Some homeowners say they would rather walk away from their homes than keep paying off a house that may take decades to recoup value.

The White House refinancing plan was an improvement in that previously loans backed by Fannie Mae and Freddie Mac needed to have 20 percent equity to qualify for refinancing.

Still, Titus, and more recently Senate Majority Leader Harry Reid, have urged the Obama administration to loosen the equity requirement, arguing that with unemployment now at 11.6 percent, refinancing could help avoid foreclosures.

Opponents, however, have warned that taxpayers will hold the bag if homeowners default on the refinanced loans. Fannie and Freddie are essentially backed by the government.

Plus, politicians risk populist unrest over bailout fatigue.

Obama was well aware of the problem facing Nevada’s underwater homeowners, but not ready to commit to its solution.

“I know one suggestion that has been made is to further drop the equity requirements,” Obama said Wednesday. “I don’t want to weigh in yet because I haven’t seen the conclusions from Treasury about how that would impact the program, if it would cost additional money to taxpayers in order for us to get the banks to play along with it ... I just want to see what works within the constraints of the resources that we have.”

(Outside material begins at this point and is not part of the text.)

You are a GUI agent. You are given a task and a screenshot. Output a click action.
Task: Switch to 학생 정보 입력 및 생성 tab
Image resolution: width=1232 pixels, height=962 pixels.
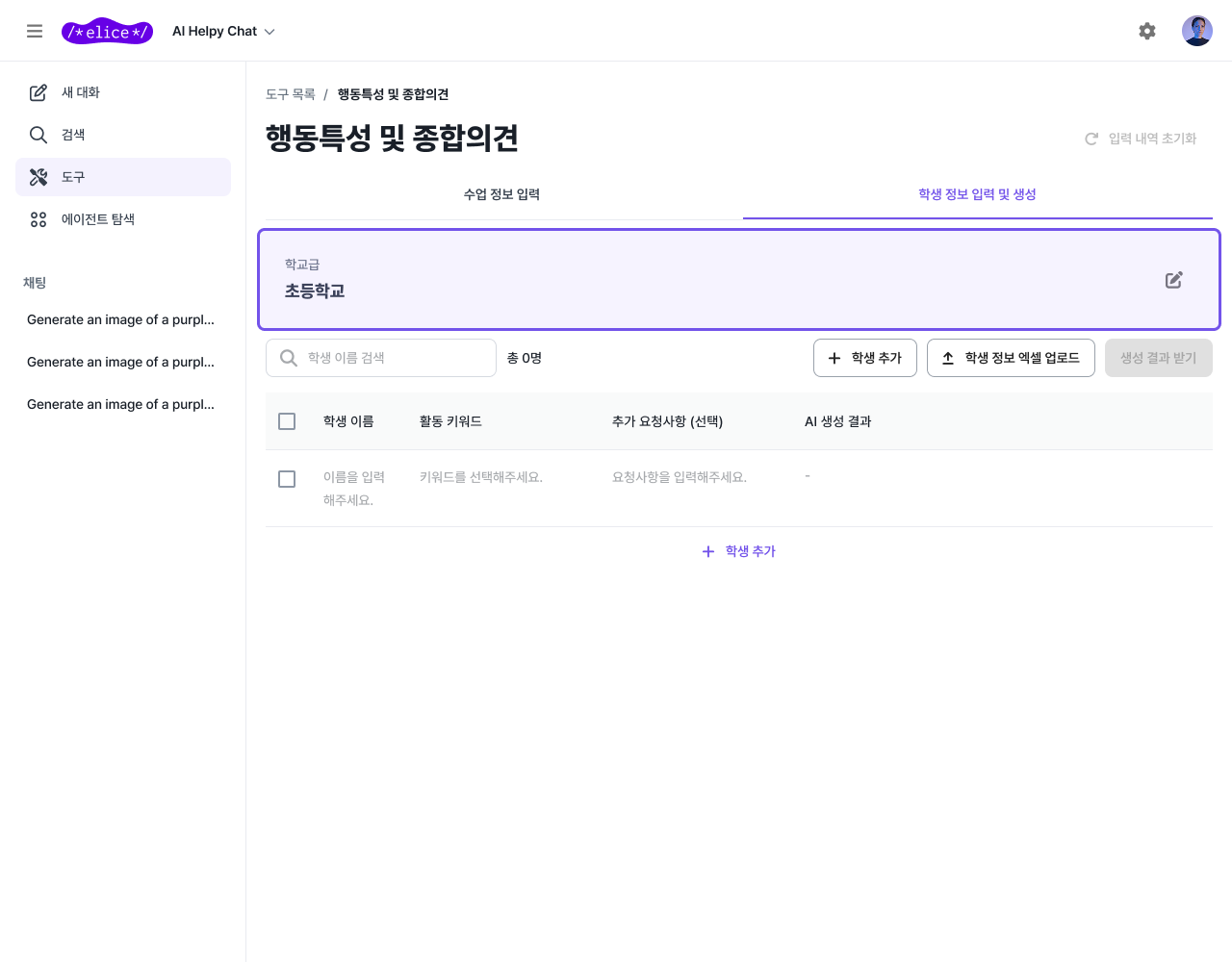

Obama did indicate, however, that bank bailout money is being eyed for housing — a move supported by Titus, Reid and Rep. Shelley Berkley.

“If those resources are now available and can be recycled in even more help for homeowners, that’s something that is worth considering,” Obama said.

Last week Titus, Berkley and other House lawmakers sent a letter to Geithner saying the additional funding could “help more principal homeowners in severely affected areas to stay in their homes.”

The legality of reusing the funds has been questioned by other lawmakers who argue the bank bailout law was more narrowly drafted.

Obama seemed well aware of the potential battle ahead.

“We may need some cooperation with Congress if we end up doing that,” he said.

“One of the things that we’re having to struggle with is the magnitude of this recession. The depth of it — starting back in September but really picking up speed in the first of January — meant that a lot of the resources were used up very quickly.”

The Treasury Department could not immediately comment on when it will produce the president’s request for a program evaluation. It could also not say how many foreclosures have been prevented since the Obama housing plan was launched.